- Born: Sydney, Australia
- Known for: Documentary Music Video art
- Notable work: Thunderhead (2016), Giant Rock (2017), The Rapids (2018)
- Movement: Post-punk
- Awards: Fisher's Ghost Prize (2017), Blake Prize (2018)

= Tina Havelock Stevens =

Australian artist (born 1967)

Tina Havelock Stevens is an Australian multi disciplinary artist known for her drumming, documentaries, and video works. She often combines improvised live music performances with striking locations that explore the spirituality of place.

==Music==
Havelock Stevens played drums in a number of Australian post-punk rock bands, notably Plug Uglies, with whom she recorded the EPs Knock Me Your Lobes (1989) and Johnny Panic (1990). and The Titanics with whom she recorded the albums Love is the Devil (2000) and Size Isn't Everything (2000). She also played with Chicks on Speed and Crow.
She co-founded the largely instrumental ensemble The Mumps, who featured on Triple J unearthed and with whom she recorded the EP I Wish I was You (2018).

==Art==
In 2017 Havelock Stevens won the regional Fisher's Ghost Art Award from Campbelltown City Council and came to national attention the following year when she won the 65th Blake Prize for work exploring spirituality, with her video work 'Giant Rock'. The video was made at Landers, California in the Mojave Desert and features her drumming before Giant Rock one of the largest freestanding boulders in the world; a site she described as a "spiritual vortex".

That same year she travelled to the Philippines to drum on a river to make her work 'Beats of Darkness' for the Manila Biennale, Philippines. Part of that work was reconfigured in her dual channel work 'The Rapids' exhibited in The National 2019: New Australian Art at the Museum of Contemporary Art Australia.

§ §

AIM 1 -
Translate this sentence from the biography of Tina Havelock Stevens into Spanish: "She often combines improvised live music performances with striking locations that explore the spirituality of place."
AIM 2 -
Condense the paragraph beginning "In 2017 Havelock Stevens won" from the biography of Tina Havelock Stevens into a bulleted list that keeps its main facts.
The lines that follow this biography of Tina Havelock Stevens are separate material.

RAW DATA -
§ §

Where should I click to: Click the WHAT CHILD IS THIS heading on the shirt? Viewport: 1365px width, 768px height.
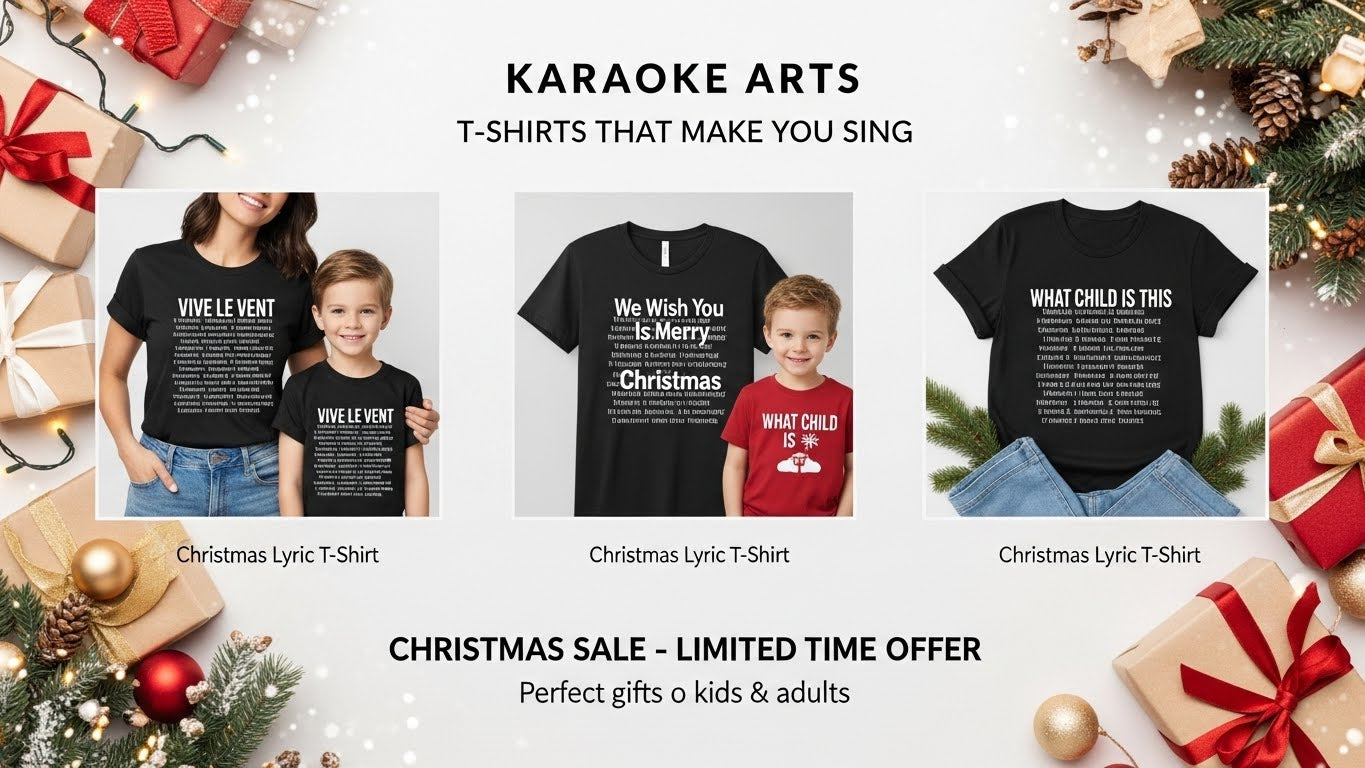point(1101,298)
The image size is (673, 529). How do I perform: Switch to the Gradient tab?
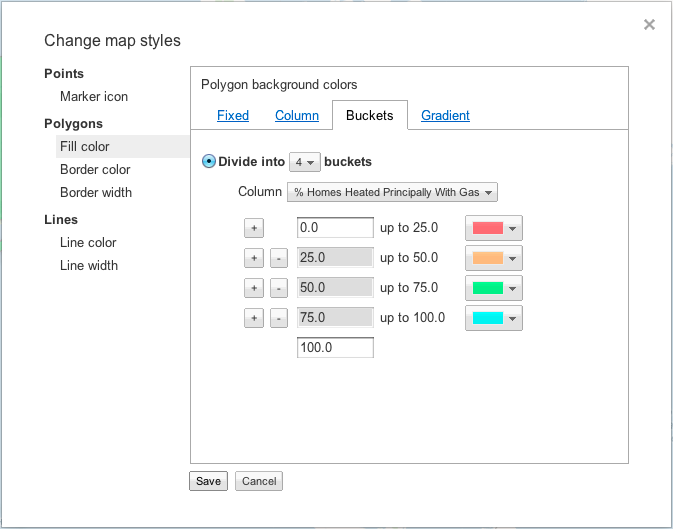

§ §

EXERCISE RESULT 1 -
A menudo combina actuaciones de música en vivo improvisadas con lugares impactantes que exploran la espiritualidad del lugar.

EXERCISE RESULT 2 -
- 2017: won the regional Fisher's Ghost Art Award from Campbelltown City Council.
- 2018: gained national attention by winning the 65th Blake Prize for work exploring spirituality, with her video work "Giant Rock."
- The video was made at Landers, California, in the Mojave Desert.
- It shows her drumming before Giant Rock, one of the largest freestanding boulders in the world.
- She described the site as a "spiritual vortex."